Copy word for word, and only, the lines below from the one with "Task: Click the Page Speed Labs logo" through the last.

Data to use: Begin

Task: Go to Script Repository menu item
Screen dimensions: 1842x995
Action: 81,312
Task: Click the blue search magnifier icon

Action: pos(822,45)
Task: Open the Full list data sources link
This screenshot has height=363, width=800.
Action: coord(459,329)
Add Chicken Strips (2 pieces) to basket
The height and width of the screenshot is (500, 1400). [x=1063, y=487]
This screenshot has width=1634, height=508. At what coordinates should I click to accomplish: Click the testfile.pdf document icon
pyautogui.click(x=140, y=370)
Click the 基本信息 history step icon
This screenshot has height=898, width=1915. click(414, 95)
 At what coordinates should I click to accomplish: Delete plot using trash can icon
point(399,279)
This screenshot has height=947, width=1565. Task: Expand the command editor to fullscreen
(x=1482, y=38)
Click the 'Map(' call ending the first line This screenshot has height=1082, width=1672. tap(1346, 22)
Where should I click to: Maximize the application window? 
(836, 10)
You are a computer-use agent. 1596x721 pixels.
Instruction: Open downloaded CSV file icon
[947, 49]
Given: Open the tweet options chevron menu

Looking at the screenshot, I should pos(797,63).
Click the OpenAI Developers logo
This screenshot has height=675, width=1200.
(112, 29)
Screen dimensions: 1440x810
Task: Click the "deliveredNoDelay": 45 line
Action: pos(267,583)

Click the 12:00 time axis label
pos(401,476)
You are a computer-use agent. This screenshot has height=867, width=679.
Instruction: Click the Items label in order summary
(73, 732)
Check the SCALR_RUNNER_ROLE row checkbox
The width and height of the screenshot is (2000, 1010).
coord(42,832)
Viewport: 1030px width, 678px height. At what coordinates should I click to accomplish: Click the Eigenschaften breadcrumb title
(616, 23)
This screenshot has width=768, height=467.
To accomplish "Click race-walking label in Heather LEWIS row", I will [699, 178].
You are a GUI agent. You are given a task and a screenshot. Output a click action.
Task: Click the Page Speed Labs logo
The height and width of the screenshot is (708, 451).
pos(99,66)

Data to use: End

■ Solution ■
Task: Click the Page Speed Labs logo
The height and width of the screenshot is (708, 451).
pos(99,66)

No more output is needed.